Source information below:

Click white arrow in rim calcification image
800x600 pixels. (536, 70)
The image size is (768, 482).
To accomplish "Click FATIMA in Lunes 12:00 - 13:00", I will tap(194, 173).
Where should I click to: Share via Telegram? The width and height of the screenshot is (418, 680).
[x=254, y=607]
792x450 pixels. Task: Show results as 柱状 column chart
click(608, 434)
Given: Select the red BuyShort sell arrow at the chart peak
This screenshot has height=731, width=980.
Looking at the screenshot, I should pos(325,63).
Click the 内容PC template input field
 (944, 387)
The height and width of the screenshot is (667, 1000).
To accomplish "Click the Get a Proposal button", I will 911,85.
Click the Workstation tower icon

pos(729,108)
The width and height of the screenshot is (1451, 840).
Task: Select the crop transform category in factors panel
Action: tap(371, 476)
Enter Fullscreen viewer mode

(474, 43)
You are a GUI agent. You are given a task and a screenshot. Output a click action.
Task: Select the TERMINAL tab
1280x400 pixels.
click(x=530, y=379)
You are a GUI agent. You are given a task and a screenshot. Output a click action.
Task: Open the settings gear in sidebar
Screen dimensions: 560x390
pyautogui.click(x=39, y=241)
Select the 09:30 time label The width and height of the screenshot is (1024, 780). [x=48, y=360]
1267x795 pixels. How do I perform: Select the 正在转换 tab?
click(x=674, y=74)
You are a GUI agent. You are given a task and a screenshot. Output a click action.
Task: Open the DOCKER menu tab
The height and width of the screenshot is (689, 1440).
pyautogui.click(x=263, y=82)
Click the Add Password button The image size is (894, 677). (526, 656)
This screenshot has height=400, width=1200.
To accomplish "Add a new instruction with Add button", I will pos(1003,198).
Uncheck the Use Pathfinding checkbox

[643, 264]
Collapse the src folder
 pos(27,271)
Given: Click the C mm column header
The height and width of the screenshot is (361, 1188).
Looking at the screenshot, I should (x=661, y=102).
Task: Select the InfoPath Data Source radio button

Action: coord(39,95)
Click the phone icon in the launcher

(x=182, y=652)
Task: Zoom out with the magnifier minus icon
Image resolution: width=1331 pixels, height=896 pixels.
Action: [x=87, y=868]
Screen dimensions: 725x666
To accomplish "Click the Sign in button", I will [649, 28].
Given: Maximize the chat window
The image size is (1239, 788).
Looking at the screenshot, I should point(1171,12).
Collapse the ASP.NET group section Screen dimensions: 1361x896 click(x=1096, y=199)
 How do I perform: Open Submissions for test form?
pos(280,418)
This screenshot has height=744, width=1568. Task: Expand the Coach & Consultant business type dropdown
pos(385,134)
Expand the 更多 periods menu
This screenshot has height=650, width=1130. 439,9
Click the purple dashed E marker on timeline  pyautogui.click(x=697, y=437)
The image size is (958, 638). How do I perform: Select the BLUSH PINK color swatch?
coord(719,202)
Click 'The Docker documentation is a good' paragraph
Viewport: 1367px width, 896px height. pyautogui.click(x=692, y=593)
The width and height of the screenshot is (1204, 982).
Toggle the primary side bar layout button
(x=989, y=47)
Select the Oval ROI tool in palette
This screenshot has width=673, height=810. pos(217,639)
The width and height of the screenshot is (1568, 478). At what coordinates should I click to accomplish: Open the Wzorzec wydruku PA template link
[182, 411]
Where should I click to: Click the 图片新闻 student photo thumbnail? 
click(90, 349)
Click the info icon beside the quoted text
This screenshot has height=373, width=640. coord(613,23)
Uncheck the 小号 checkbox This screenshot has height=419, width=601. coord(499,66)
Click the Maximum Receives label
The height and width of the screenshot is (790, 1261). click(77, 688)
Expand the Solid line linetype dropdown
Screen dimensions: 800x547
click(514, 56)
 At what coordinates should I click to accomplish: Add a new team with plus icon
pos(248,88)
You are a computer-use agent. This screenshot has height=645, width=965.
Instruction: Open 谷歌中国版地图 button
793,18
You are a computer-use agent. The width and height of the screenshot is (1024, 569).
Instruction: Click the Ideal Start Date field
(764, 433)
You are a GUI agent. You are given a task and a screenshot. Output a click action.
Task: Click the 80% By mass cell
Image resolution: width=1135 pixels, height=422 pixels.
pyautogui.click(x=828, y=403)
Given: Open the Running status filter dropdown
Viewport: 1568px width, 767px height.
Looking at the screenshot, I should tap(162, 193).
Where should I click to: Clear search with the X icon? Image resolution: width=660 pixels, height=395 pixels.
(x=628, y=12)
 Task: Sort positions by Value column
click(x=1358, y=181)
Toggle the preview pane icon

End of Source information.

## Task instructions
Proceeding from the line containing "Given: Click the C mm column header" through the line containing "Screen dimensions: 725x666", transcribe the lines above exactly, both end lines included.

## Reply
Given: Click the C mm column header
The height and width of the screenshot is (361, 1188).
Looking at the screenshot, I should (x=661, y=102).
Task: Select the InfoPath Data Source radio button

Action: coord(39,95)
Click the phone icon in the launcher

(x=182, y=652)
Task: Zoom out with the magnifier minus icon
Image resolution: width=1331 pixels, height=896 pixels.
Action: [x=87, y=868]
Screen dimensions: 725x666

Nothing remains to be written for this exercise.